[Interest] can the QRegExpEngine cache acces objects belonging to an unloaded library during global destruction?

Thiago Macieira thiago.macieira at intel.com
Mon Jan 29 22:12:44 CET 2018


On segunda-feira, 29 de janeiro de 2018 12:53:21 PST René J. V. Bertin wrote:
> Thiago Macieira wrote:
> > The plugins aren't unloaded when you call unload(), but they are unloaded
> > when the application exits. There's no way to avoid that.
> 
> I guess not, no, though I'm not sure if Qt has do do the unloading and
> releasing itself (as opposed to just telling the plugins to prepare for
> being unloaded). I don't think there are still OSes out there that will
> leave dangling plugins in memory after unloading the app that loaded them.

QLibrary actually unloads them specifically as part of the QtCore global 
destruction, except if you're using glibc on Linux:

#ifdef __GLIBC__
                // glibc has a bug in unloading from global destructors
                // see https://bugzilla.novell.com/show_bug.cgi?id=622977
                // and http://sourceware.org/bugzilla/show_bug.cgi?id=11941
                lib->unload(QLibraryPrivate::NoUnloadSys);
#else
                lib->unload();
#endif

The thinking was that the danger of using pointers to static date of libraries 
and plugins already unloaded. After all, if QtCore is destroying itself, it's 
only QtCore code itself that is being run.

> What's the difference between unload() and release(), btw?

QLibrary doesn't have release(). Did you mean QLibraryPrivate?

> > Your crash happens after the QLibrary private global static has finished
> > running.
> 
> Which appears to be beyond my control. Or should I say, the only control I
> have over that is a brute-force means to keep that QLibrary private global
> static alive a bit longer (and as luck has it, until after the
> QRegExpEngine cache has been destroyed)?

This sounds like something a little patch in QtCore may solve.

> Apparently I'm not the first to run into this problem.

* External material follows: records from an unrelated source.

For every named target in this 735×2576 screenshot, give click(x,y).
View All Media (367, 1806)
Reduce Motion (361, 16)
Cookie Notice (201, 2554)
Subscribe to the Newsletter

Assuming that the
> QRegExpEngine cache is indeed an important optimisation, wouldn't it be
> possible to empty it much earlier during the global destruction phase, and
> lock it? That way at least there is no more risk that the order changes
> again and my workaround no longer works.
> 
> Rewriting the QRegExpEngine cache implementation so it can connect to
> QCoreApplication::aboutToQuit and drain+lock itself shouldn't be very hard
> and should be completely invisible from the outside, no?

But what is it doing during destruction that it needs to access the patterns?

Oh, I know: it's trying to deref the QString....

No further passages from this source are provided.